--- DATASET ENTRIES Enclosed Below ---
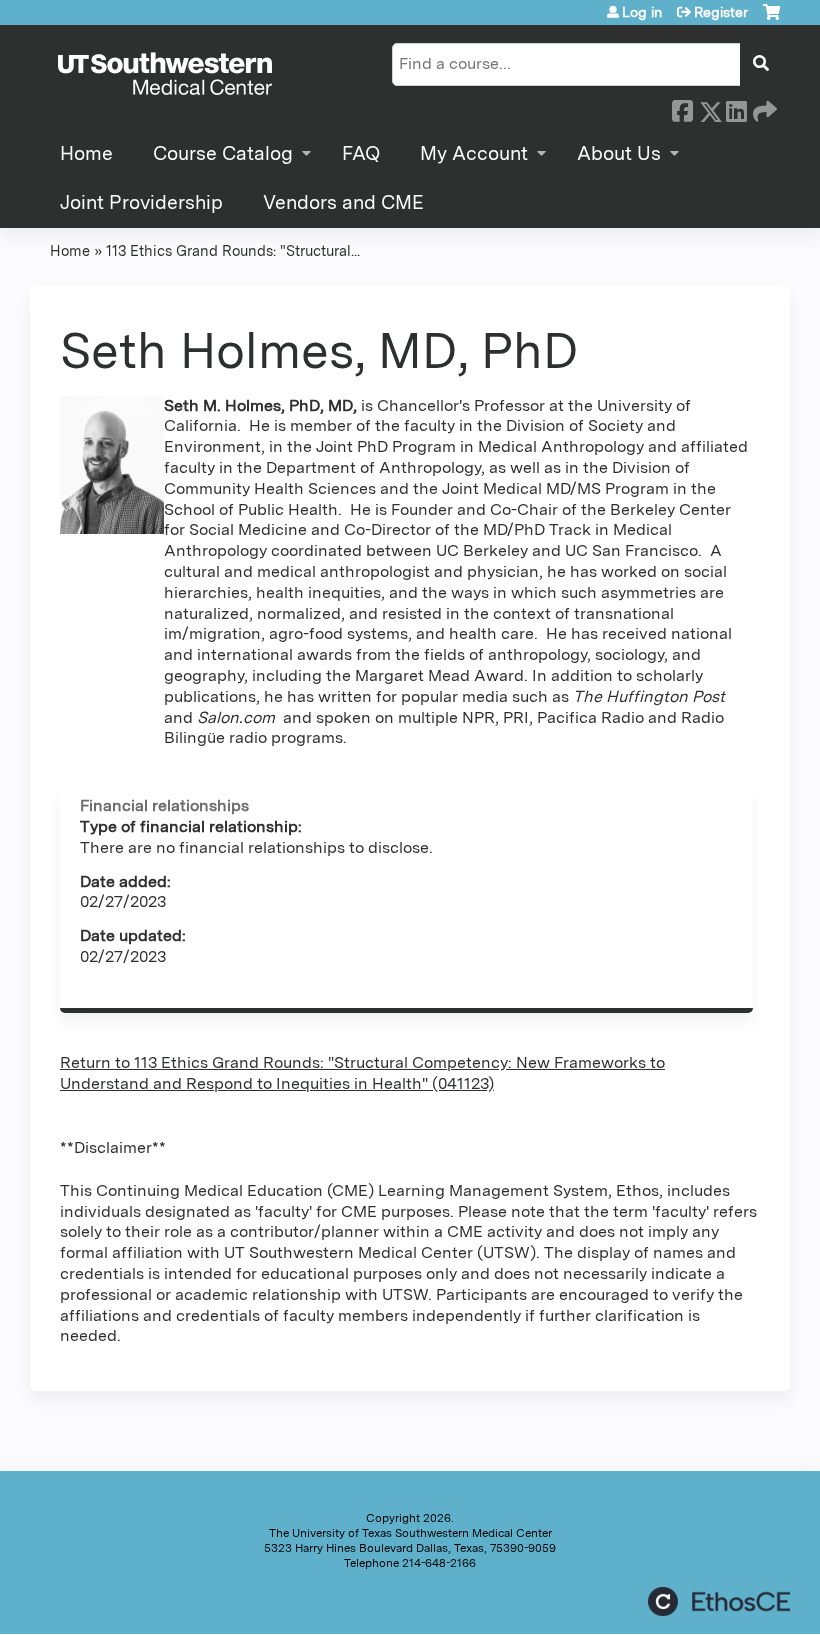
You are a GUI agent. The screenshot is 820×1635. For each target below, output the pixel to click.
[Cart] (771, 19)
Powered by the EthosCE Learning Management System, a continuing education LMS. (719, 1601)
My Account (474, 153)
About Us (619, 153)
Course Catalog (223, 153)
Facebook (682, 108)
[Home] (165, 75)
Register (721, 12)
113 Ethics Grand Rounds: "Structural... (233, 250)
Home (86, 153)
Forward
--- End of Enclosed DATASET ENTRIES ---
ASSIGNMENT: Repeat exactly the lines from the one containing "113 Ethics Grand" through the last line of the records above, both included, and nothing else.

RESULT OF THIS EXERCISE:
113 Ethics Grand Rounds: "Structural... (233, 250)
Home (86, 153)
Forward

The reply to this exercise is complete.